The event organisers had taken it into their heads to have two ‘mainstage panel debates’, as they called them. These had the specific task of discussing the prospect of registering as a political party. However, instead of open discussion, the first panel debate was composed of various lefty ‘celebs’. Moreover, these four luminaries were allocated three quarters of an hour to muse on the problem.

Naturally, the arrangements caused some dissent. Understandably, many were frustrated and who can blame them?

This is not to imply that the invited guests said nothing worth listening to. Far from it. A panel composed of Hannah Sell of SPEW, Nina Schild of Die Linke, comedian Alexei Sayle and Joti Brar is worth a comment in and of itself. But it hardly brought clarity.

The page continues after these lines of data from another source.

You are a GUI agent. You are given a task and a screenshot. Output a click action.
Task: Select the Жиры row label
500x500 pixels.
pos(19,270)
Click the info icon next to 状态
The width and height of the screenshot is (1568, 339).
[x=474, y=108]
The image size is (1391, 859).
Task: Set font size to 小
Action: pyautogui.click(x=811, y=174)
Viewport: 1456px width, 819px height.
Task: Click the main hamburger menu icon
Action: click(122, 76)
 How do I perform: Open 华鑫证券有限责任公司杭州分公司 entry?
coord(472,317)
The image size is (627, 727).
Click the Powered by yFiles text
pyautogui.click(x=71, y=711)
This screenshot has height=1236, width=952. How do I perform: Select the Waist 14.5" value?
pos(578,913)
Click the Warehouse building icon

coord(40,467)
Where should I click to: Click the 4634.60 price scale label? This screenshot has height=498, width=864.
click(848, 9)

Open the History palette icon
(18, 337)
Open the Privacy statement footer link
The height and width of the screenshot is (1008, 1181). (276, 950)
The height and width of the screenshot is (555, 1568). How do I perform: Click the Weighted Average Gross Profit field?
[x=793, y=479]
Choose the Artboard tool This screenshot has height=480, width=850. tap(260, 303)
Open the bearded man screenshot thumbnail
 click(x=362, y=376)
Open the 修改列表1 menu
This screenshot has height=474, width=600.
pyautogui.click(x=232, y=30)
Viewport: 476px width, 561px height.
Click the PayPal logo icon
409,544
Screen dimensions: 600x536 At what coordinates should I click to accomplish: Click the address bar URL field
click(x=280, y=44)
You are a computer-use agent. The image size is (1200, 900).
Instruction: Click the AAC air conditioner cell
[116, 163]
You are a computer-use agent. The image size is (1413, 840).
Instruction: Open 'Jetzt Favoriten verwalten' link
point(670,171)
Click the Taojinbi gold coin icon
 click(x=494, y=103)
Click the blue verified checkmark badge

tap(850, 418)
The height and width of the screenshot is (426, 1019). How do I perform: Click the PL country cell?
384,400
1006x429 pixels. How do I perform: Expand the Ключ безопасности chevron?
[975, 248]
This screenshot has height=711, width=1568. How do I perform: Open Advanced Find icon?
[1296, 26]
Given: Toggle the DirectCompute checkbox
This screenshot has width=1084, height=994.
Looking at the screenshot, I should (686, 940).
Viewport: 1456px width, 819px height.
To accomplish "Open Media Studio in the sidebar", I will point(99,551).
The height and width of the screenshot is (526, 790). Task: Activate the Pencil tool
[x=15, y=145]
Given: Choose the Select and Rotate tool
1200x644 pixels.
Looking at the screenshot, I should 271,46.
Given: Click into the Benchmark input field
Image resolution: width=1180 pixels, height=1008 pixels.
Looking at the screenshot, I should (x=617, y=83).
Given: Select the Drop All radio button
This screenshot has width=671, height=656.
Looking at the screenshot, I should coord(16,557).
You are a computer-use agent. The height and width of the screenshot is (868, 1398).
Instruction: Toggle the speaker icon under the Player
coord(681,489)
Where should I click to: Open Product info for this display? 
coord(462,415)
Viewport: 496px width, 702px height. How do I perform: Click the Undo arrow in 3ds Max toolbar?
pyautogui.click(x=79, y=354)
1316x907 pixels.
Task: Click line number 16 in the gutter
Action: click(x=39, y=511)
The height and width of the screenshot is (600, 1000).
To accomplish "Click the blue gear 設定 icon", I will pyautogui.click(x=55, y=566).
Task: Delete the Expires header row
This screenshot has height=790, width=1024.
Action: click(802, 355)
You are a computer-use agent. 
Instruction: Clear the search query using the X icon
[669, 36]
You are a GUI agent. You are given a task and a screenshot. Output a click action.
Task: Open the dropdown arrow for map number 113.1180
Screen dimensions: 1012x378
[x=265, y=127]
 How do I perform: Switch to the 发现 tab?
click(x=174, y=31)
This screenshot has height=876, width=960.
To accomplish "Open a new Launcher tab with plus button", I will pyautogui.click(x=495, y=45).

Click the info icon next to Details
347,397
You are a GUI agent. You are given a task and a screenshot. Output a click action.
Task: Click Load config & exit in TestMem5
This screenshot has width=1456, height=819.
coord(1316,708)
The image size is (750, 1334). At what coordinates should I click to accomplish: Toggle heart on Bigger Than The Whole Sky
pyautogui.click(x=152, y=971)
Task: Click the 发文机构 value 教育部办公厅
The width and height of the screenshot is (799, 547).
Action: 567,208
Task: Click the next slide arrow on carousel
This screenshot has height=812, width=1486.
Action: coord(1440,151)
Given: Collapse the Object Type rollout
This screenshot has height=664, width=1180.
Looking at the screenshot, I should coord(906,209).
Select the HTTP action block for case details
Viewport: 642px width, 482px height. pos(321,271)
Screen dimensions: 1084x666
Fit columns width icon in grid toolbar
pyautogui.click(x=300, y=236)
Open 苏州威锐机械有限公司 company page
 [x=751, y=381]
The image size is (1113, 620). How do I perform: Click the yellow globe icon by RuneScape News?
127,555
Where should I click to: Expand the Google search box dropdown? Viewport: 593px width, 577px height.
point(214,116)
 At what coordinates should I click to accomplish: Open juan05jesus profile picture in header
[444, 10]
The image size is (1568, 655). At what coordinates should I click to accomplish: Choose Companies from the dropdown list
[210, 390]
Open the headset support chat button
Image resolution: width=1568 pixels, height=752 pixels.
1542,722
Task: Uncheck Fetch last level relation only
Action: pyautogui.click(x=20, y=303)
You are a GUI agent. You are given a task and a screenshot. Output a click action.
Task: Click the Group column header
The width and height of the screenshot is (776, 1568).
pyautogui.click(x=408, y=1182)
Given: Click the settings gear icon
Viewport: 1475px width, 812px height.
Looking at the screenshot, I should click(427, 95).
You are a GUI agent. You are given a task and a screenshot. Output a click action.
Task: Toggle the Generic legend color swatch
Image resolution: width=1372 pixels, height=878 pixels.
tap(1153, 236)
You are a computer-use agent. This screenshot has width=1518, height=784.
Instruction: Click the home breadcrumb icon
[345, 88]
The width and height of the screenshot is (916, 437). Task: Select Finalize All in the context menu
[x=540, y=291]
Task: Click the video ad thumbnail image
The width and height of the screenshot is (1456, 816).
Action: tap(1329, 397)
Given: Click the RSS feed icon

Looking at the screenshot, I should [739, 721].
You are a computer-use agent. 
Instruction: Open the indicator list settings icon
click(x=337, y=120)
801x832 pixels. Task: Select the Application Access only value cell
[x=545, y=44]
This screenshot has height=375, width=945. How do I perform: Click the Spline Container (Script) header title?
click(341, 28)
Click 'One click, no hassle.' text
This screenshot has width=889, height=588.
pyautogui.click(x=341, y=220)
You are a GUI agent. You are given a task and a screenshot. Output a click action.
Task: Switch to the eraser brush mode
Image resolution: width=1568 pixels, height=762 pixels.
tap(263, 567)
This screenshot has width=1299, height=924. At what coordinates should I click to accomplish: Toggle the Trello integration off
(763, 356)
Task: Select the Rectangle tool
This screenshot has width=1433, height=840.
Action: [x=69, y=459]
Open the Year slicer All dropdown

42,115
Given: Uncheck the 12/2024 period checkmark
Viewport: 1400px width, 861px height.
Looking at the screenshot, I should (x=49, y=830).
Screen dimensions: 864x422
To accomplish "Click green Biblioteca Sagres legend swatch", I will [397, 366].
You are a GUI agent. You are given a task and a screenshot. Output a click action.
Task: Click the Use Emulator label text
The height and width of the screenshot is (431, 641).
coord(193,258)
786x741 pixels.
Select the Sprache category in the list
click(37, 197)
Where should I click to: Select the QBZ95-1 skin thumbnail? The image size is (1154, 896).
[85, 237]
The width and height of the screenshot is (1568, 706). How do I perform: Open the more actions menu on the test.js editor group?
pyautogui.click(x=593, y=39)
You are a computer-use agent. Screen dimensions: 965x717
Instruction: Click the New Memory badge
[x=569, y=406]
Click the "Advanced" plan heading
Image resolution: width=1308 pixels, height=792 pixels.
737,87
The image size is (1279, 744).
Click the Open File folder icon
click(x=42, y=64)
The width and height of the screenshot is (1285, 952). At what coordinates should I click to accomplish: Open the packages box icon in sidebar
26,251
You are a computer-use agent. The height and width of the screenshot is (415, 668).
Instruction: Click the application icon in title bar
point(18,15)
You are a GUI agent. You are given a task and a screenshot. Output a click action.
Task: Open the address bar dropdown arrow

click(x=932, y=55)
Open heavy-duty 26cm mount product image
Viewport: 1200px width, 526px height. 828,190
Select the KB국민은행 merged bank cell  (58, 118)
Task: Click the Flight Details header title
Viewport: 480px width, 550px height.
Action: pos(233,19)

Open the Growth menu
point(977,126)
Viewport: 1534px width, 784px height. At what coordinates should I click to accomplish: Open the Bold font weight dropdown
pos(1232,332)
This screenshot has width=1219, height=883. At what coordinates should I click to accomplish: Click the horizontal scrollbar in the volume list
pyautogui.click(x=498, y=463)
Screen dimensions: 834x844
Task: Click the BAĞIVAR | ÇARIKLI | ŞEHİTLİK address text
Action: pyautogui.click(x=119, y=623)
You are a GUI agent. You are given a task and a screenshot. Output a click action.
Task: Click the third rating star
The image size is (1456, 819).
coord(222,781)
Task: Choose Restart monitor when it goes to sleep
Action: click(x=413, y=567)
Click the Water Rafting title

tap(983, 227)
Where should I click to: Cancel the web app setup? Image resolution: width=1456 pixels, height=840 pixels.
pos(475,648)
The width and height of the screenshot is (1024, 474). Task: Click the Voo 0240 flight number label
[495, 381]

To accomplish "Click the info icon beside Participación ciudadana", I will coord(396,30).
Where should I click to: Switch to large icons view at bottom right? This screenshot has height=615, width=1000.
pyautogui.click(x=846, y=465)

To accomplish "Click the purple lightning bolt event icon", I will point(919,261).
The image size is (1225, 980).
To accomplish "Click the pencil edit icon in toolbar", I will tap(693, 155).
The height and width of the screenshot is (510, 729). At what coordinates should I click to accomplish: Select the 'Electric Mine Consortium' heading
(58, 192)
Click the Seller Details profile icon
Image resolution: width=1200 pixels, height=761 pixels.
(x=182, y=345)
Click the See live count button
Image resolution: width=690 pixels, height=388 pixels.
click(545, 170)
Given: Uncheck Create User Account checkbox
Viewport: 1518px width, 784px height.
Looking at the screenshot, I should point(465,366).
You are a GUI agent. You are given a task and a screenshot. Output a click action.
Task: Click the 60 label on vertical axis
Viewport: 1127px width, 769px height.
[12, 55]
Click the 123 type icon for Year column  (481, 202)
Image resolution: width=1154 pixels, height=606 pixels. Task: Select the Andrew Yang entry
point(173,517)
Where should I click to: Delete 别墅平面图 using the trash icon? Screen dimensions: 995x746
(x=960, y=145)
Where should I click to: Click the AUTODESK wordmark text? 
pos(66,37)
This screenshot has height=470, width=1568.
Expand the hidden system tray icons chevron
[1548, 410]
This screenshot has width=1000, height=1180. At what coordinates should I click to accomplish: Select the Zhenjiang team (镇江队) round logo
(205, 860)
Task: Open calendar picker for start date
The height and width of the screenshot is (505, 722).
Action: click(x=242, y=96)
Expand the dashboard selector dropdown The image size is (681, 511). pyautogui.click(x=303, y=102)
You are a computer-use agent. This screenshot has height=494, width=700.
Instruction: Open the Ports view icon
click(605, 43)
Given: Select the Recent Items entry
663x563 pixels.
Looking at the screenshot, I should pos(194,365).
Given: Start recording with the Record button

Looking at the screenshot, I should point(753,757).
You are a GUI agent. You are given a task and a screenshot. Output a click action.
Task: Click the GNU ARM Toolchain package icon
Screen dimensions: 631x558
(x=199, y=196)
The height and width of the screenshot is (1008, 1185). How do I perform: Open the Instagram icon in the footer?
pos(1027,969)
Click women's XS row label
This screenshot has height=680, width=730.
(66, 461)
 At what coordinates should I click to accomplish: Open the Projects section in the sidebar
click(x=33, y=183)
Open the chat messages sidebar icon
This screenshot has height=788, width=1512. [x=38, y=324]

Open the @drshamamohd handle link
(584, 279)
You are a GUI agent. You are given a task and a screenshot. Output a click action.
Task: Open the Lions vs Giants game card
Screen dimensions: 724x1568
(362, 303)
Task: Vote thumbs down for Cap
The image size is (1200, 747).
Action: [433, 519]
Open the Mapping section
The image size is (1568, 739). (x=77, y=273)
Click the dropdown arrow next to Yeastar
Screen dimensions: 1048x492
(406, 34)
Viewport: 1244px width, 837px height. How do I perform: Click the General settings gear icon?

It is worth telling readers that this was the first time that the members of the Resist Movement had been given a chance to discuss the issue that many felt to be the key question, which would decide how comrades would organise themselves, their relation to electoral politics, what sort of programme they would fight for, etc.

The majority in the hall voted to register as a political party - a decision, I think, that will at this stage possibly hasten disintegration, rather than bring about consolidation. That said, we are still not yet in possession of all the results. We await the ‘electric vote’, which is accorded to all paid-up members in the week following the festival. In effect politics by referenda. Fine for Louis Bonaparte and his dictatorship, but surely not the workers’ movement.

So it was all very messy. Given the sequence of events, the makeshift and slightly frenetic way the Festival was organised, the lack of serious discussion about the organisation’s nature and perspectives, it almost seems possible that the Resist Movement could declare itself a political party before it has a properly constituted elected leadership and a programme.

Lastly, in a meeting that was overwhelmingly dominated by panel speakers and harsh time strictures, the Festival of Resistance owes comrade Tony Greenstein a little debt for managing to get in and take on Joti Brar, the number two in George Galloway’s Workers Party. Her contribution was brief and to the point: Unify the left? No! They are running dogs of imperialism! Destroy the Labour Party! Join the Workers Party!

In response, comrade Greenstein managed in his two minutes to mention the historical dichotomy between international revolution and ‘socialism in one country’. He reminded us that Galloway had “specifically said that Trotskyists are not welcome in the Workers Party”. Presumably, as a result of his bitter experience of the thoroughly dishonest SWP and their fellow travellers in Respect. Worse, Galloway had actually given support to Nigel Farage and the Brexit Party (as had Joti Brar). “You cannot win the working class to socialism by appealing to the worst common denominator,” said comrade Greenstein - a militant remainer.

But comrade Williamson rebuked him for his ‘divisive’ comments - “Aren’t we in new times?” he asked. I hope I misunderstood. The notion that we blithely tolerate forming a cross-class common front with the likes of Farage is a surrender to reaction - whatever times we happen to be in.